The professors creating the curriculum for the program didn't have much time; they were still writing curriculum when the courses began. "It was really hard on the faculty," Thrun says. "The amount of work they put in was admirable: they spent about 400 hours creating these courses." Whatever gaffs and bugs showed up in the curriculum was not a problem--just part of the organic back and forth of courses. "We had a whole bunch of clerical mistakes. In most cases we heard about it, and fixed it on the fly. It happens in the classroom as well," Thrun says. "Most of those will never show up again."
Then the unanticipated problems started to crop up. When the courses started, two of the three classes didn’t give students precise deadlines for assignments. "We communicated our expectations poorly," concedes Thrun. "We had two deadline-free courses. Especially in these classes, students fell behind. That was a mistake," Thrun declares.
The Udacity team began setting tougher deadlines and aggressively reaching out to students to help them make up for lost time. "We called every single student, sent out text messages and introduced deadlines," recalls Thrun. The effect was big: students caught up to their classes.
That push helped in another way: initially many students were unaware of the online tutors (who are real people) who were available online to help, 12 hours a day. But over the weeks, it became clear that the tutoring services were crucial. "The mentoring program was absolutely essential for every student's outcome," Thrun says.
Those tutors were so important because many students lacked even elementary-school-level mathematics knowledge, Thrun says. Among the frequently heard questions: How to divide two numbers? How can you subtract a bigger number from a smaller one? Tutors answered questions and continued to reach out to encourage students.
As the class progressed, Udacity also realized that many of the students simply couldn't get to a computer regularly enough. For some students, says Thrun, "there were none in the home, [and] even in school they couldn't get the hours needed to make progress. We had to work with the schools directly (to arrange for computer time for Udacity students.) It was actually a big deal." A June article in the Oakland Tribune outlined some of these challenges.
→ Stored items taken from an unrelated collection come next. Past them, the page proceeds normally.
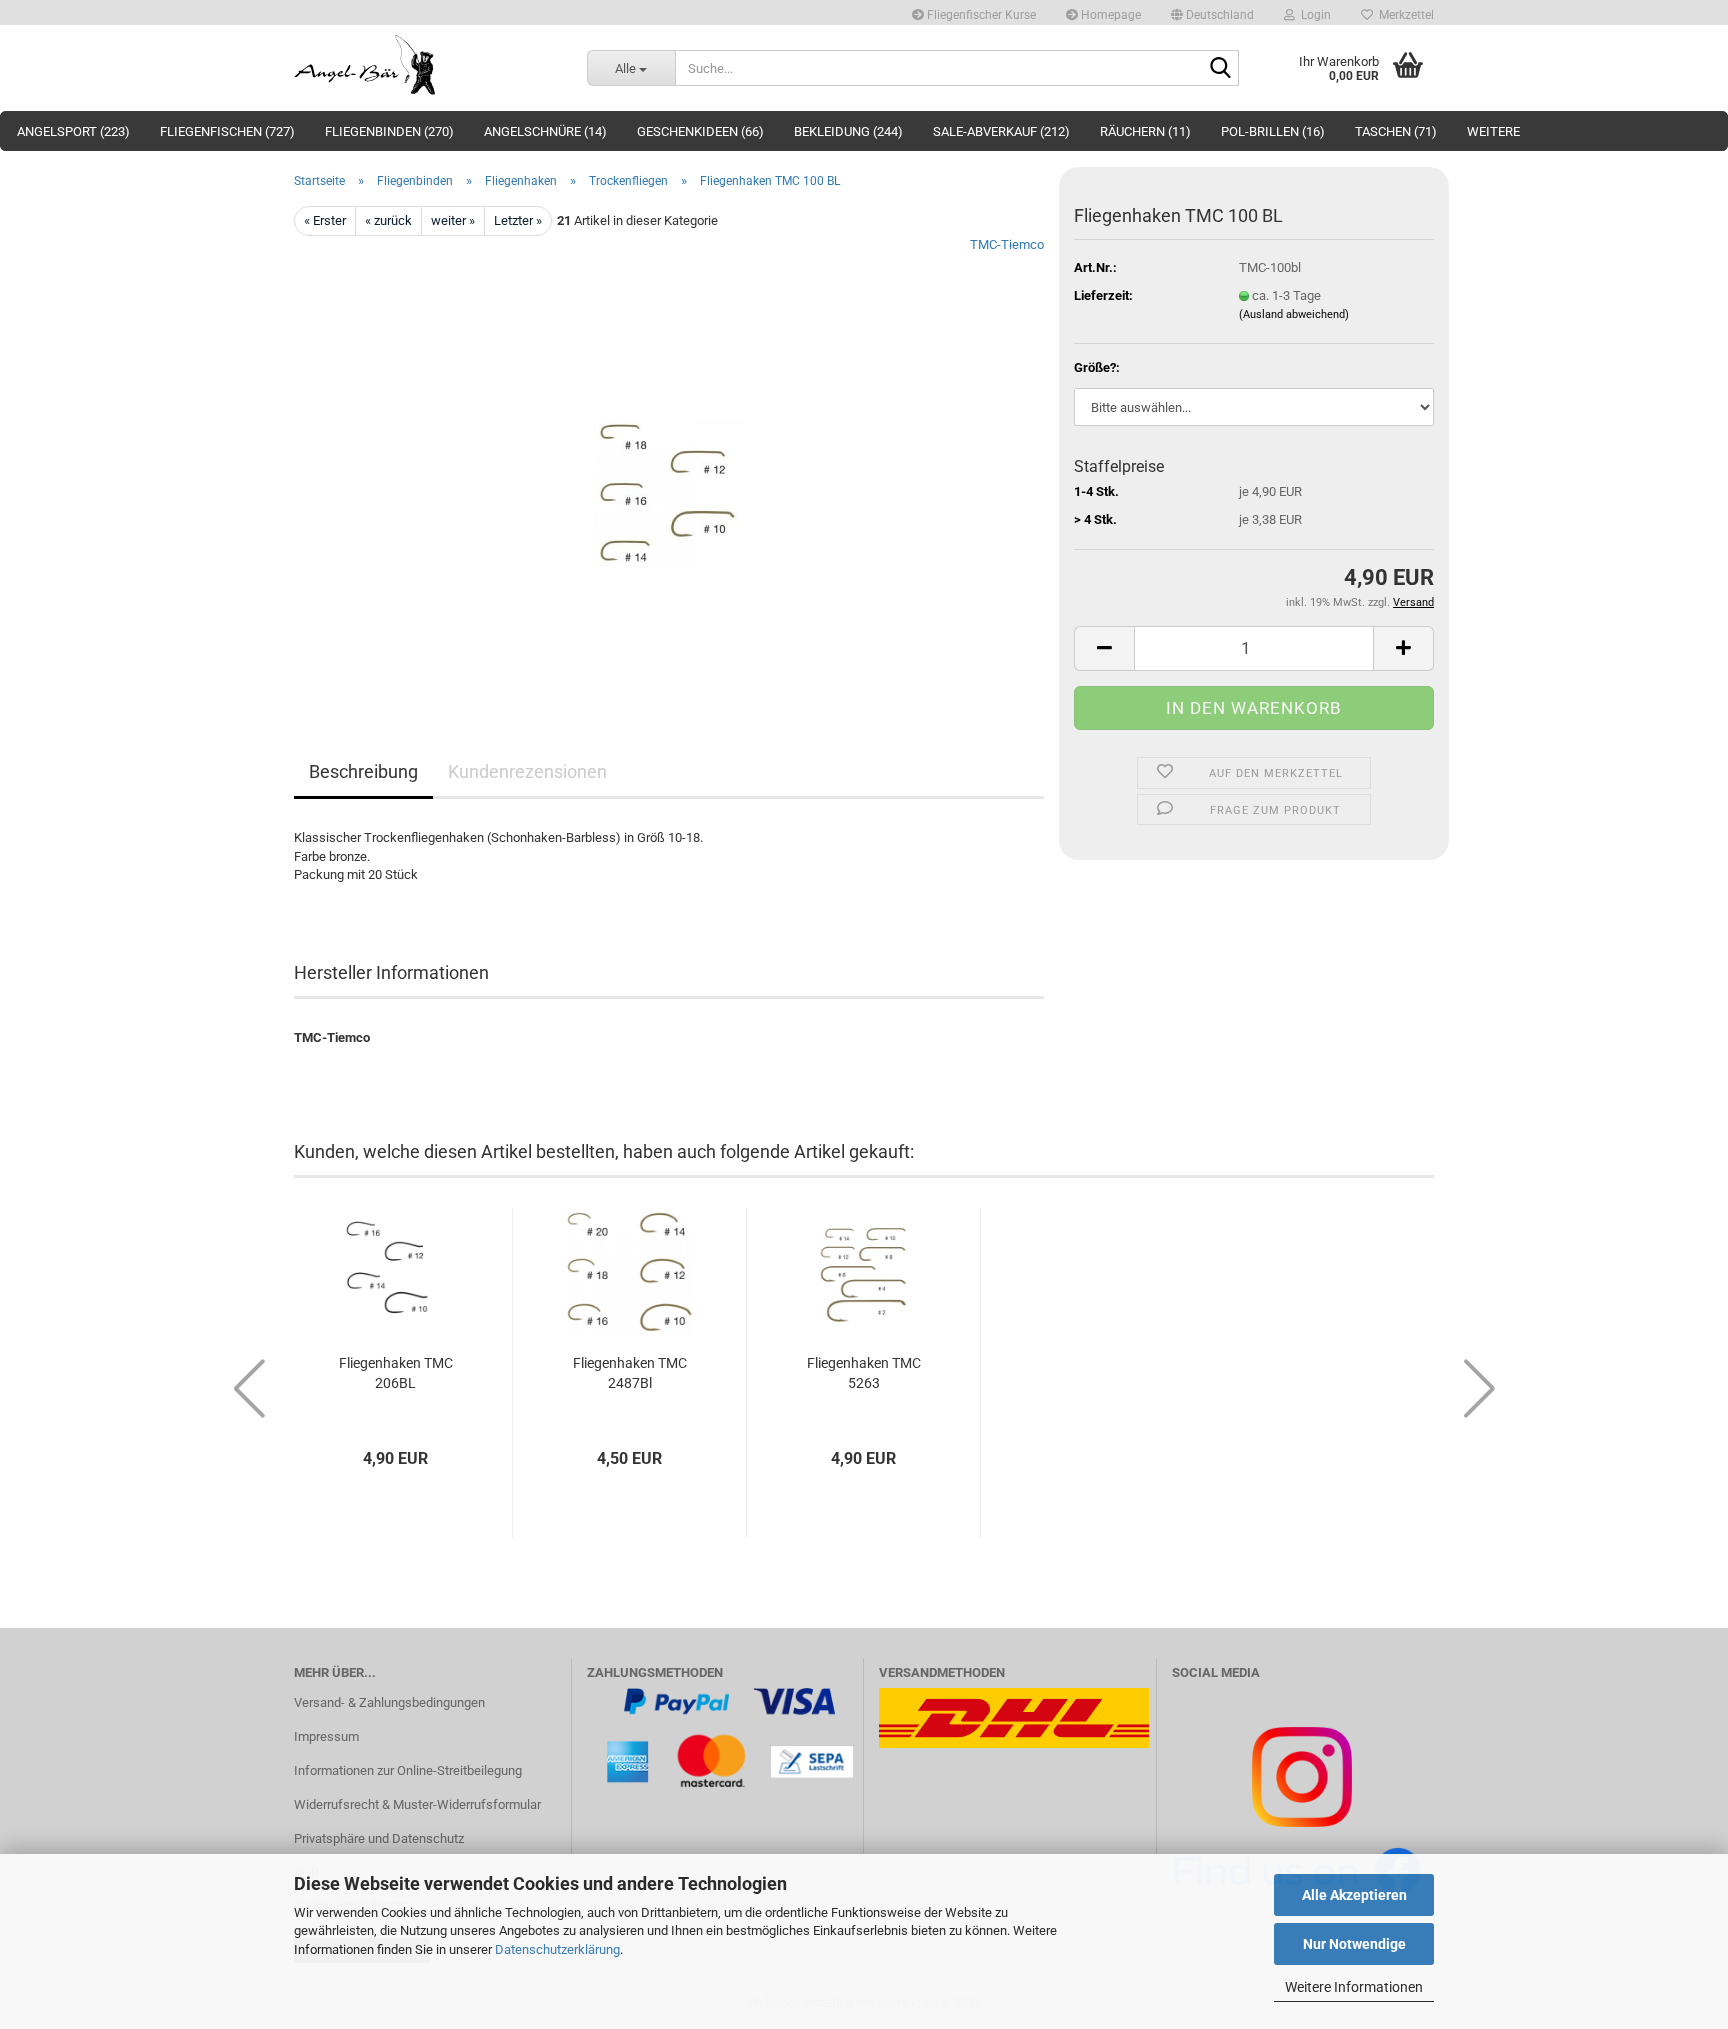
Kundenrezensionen (527, 771)
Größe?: (1097, 367)
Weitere (1493, 131)
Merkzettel (1403, 15)
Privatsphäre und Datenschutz (379, 1838)
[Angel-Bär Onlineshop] (425, 65)
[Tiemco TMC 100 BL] (669, 460)
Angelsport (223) (73, 131)
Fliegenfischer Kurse (980, 15)
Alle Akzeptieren (1354, 1895)
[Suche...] (1220, 69)
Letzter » (518, 220)
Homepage (1109, 15)
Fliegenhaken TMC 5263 (864, 1373)
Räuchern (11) (1145, 131)
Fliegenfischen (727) (227, 131)
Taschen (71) (1396, 131)
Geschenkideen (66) (700, 131)
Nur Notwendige (1354, 1944)
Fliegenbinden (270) (389, 131)
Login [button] (1313, 15)
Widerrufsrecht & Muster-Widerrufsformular (417, 1804)
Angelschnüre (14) (545, 131)
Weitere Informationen (1354, 1987)
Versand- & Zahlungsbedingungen (389, 1702)
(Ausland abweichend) (1294, 314)
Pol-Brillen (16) (1273, 131)
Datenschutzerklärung (557, 1949)
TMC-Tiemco (1007, 244)
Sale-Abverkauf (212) (1001, 131)
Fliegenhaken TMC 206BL (396, 1373)
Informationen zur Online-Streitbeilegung (408, 1770)
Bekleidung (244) (848, 131)
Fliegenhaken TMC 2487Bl (630, 1373)
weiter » (453, 220)
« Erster (325, 220)
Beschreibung (363, 771)
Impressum (326, 1736)
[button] (1212, 12)
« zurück (388, 220)
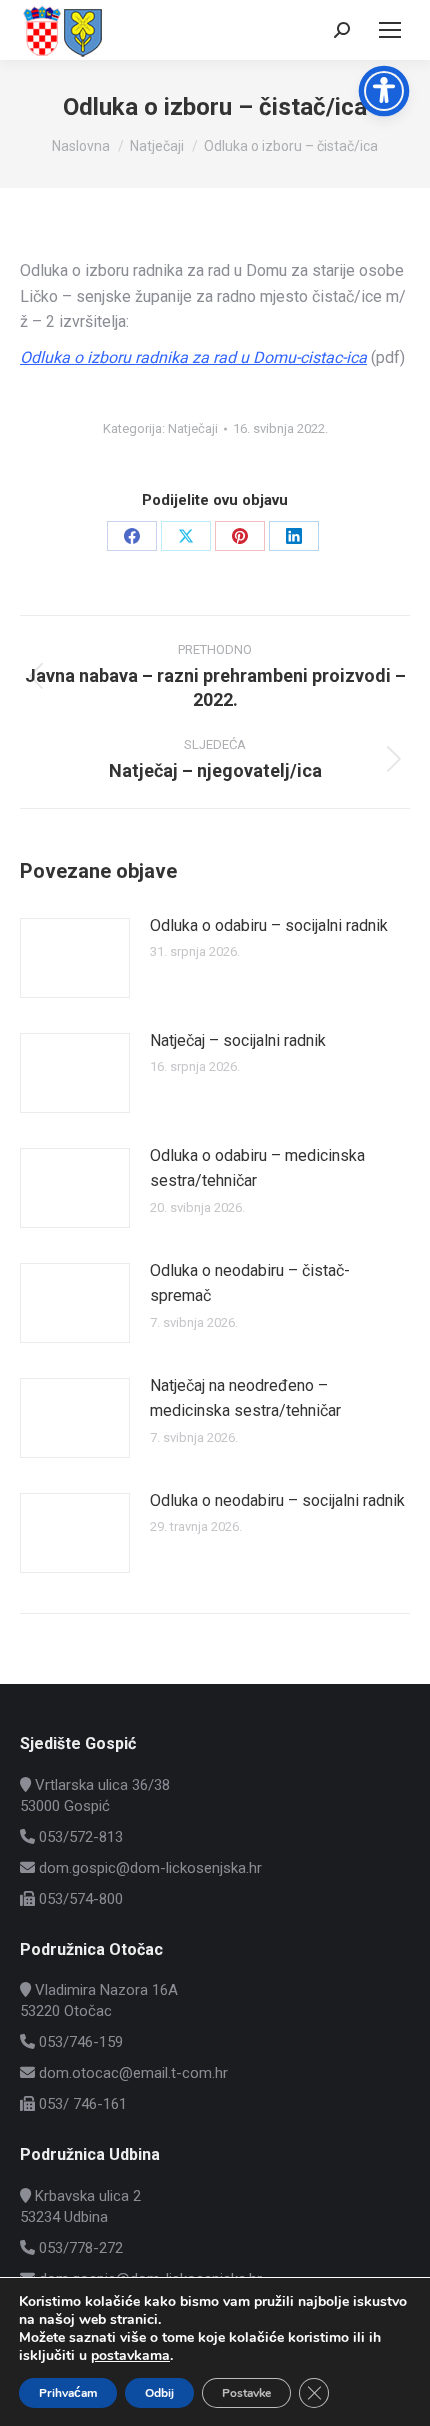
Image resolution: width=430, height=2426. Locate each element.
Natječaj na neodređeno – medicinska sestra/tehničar (245, 1398)
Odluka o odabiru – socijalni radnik (269, 925)
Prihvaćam (68, 2393)
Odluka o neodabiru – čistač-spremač (250, 1283)
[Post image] (75, 958)
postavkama (130, 2356)
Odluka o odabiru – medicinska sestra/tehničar (257, 1168)
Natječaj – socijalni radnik (238, 1040)
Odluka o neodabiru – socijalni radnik (277, 1500)
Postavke (246, 2393)
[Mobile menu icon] (390, 30)
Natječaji (193, 428)
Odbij (159, 2393)
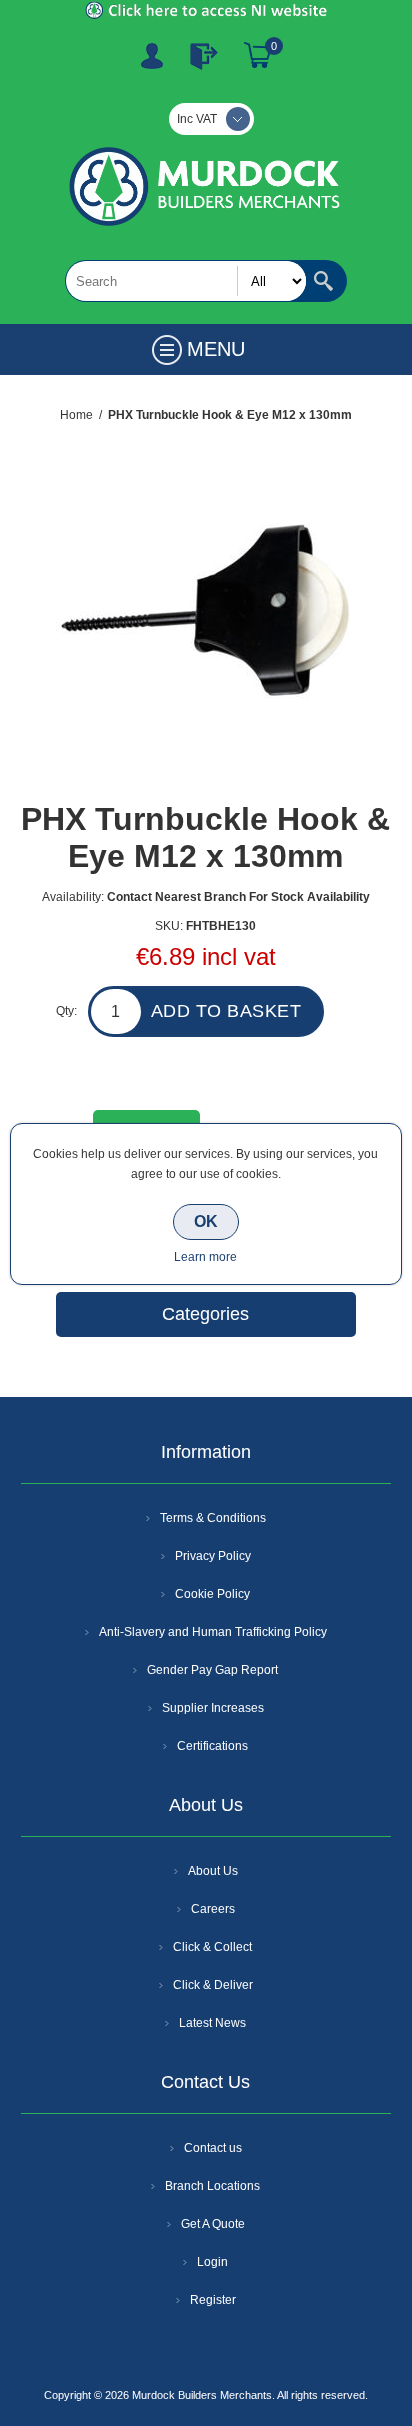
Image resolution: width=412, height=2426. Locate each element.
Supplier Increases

When students did get to the online programs, even navigating the computer systems could be daunting. One of the questions that tutors were frequently asked was how to do exponential notation on a computer. And although the curriculum was delivered on Udacity's platform, assessments were delivered via a separate learning management system used by SJSC. Worse: results on one system took about 48 hours to update on the other, says Thrun.
All that said, when students were surveyed, they said the biggest impediment to succeeding in the class was pacing: they just didn't have enough time. "Sal Khan has strong data that says in math in particular, a more flexible pacing is important for success," Thrun says. "He's been preaching go at your own pace and you can turn a C-level student to an A-level student." Thrun also pointed to Foothill College's "Math My Way" program which has been able to double its student-pass rates by giving students more time.
Thrun is proud of the number of students who completed the class--83% of the students finished, a dramatic increase from the usual, single-digit complete rates that MOOCs have seen. Yet the fact that the students continued to try makes the failed final exams even more poignant: "Yes, it's an enormous failure rate," he concedes. "I won't sleep."
The final analysis of the data from the courses isn't due back from the independent auditor for another two weeks. Once that data is available, Thrun says, he will develop an action plan for carrying on. "Let's improve infrastructure. And address the timing and pacing. I don't want to lock us into a semester frame if we shouldn't do this." Even so, he adds, there's "no doubt that we will carry on."